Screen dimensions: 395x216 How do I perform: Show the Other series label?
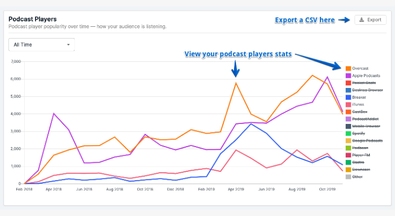pos(358,176)
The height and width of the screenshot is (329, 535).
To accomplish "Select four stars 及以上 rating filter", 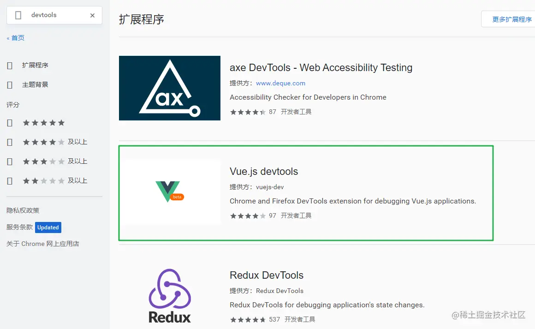I will (10, 142).
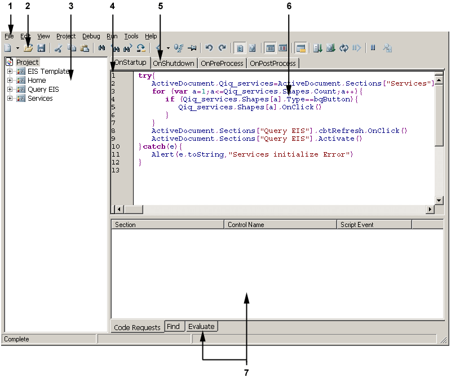The image size is (451, 378).
Task: Select the Services node in the Project tree
Action: click(x=40, y=98)
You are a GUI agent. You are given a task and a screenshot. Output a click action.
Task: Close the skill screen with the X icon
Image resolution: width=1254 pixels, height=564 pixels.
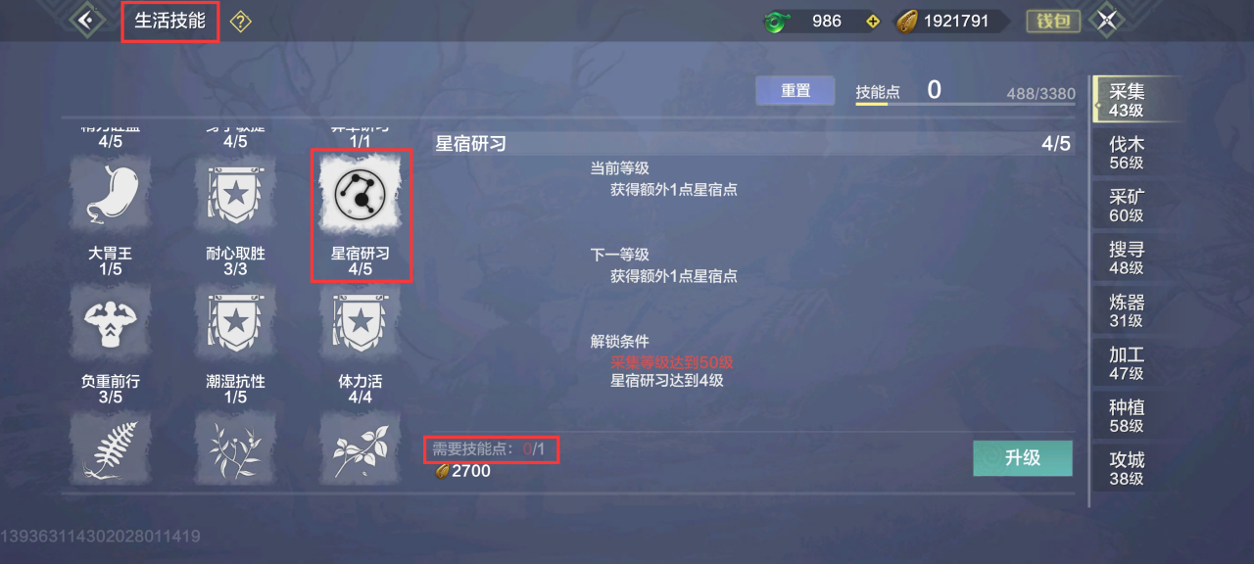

──────────────────────────────

Exercise instructions: Each line from the one containing "You are a GUI" to the final line of the data must be printed exactly, both included, with nothing else and no pictures.

Result for this task:
You are a GUI agent. You are given a task and a screenshot. Output a click action.
Task: Close the skill screen with the X icon
Image resolution: width=1254 pixels, height=564 pixels.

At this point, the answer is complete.